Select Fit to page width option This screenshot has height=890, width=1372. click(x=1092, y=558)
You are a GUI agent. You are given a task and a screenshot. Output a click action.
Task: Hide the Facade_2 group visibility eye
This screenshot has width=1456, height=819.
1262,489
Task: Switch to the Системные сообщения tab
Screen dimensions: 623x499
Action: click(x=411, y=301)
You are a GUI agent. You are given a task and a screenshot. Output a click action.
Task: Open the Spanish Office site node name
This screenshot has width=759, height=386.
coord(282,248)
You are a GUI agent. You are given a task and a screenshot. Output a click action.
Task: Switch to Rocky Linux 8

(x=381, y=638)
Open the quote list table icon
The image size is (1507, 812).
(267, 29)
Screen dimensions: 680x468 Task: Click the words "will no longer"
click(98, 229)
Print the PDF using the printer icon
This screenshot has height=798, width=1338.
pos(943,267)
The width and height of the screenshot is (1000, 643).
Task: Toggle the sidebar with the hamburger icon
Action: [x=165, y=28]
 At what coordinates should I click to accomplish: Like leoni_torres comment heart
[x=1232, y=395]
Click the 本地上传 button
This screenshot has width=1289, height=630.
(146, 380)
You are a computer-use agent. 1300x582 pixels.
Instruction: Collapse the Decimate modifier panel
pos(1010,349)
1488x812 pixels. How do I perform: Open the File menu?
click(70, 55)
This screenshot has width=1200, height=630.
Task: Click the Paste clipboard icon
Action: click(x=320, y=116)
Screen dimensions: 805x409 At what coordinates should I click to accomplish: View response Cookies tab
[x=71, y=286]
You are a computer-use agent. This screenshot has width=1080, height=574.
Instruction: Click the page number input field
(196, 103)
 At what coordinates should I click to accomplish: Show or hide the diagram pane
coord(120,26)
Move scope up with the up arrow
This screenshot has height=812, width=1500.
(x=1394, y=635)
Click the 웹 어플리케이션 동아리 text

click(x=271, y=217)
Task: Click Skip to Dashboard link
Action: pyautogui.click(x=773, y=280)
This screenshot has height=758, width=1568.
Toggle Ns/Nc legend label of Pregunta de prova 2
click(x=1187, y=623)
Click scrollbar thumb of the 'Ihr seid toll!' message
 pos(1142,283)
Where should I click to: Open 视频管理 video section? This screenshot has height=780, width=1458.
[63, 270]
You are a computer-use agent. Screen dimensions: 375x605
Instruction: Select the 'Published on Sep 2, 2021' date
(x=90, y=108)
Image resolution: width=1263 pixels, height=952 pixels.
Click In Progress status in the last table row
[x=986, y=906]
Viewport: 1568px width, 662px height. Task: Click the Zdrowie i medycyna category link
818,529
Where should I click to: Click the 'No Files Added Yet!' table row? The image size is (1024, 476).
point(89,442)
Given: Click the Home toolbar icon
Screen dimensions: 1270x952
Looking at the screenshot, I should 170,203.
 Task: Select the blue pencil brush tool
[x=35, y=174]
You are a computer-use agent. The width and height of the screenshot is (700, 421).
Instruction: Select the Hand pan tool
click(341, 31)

* The problem: Pull out each line of the records that contains the string "size". Case counts.

* Solution for this exercise:
The image size is (1507, 812).
Where should I click to: Click the 'No Files Added Yet!' table row? The image size is (1024, 476).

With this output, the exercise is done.